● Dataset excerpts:
━━━━━━━━

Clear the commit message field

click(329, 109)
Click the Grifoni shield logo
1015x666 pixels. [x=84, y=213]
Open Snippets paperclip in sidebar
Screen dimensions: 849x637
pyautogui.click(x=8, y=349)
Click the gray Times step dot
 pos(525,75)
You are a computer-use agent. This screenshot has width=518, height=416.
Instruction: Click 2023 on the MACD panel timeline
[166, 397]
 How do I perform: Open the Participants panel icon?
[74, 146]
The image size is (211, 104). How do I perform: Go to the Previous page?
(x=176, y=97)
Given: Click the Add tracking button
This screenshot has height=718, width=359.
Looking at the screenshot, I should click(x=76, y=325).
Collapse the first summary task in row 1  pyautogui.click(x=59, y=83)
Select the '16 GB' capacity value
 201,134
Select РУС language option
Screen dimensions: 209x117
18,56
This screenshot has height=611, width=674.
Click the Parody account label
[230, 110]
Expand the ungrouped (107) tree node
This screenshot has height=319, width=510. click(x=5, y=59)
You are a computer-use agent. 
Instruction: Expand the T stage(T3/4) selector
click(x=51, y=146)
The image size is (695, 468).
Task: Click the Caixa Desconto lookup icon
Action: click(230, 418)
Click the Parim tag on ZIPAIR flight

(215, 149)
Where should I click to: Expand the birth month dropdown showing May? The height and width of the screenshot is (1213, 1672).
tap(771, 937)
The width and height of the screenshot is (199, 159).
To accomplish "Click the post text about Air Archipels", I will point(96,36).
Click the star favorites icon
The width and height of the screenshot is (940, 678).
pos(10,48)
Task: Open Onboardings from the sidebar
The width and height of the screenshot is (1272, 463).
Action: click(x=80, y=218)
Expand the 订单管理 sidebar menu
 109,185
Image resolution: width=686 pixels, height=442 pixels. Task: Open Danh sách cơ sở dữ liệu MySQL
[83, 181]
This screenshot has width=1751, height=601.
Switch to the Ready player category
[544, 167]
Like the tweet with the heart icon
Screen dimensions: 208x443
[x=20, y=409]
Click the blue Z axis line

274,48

━━━━━━━━

● Task: Tell me how many lines of the data hold the word "computer", giving only the number.

● Task response: 2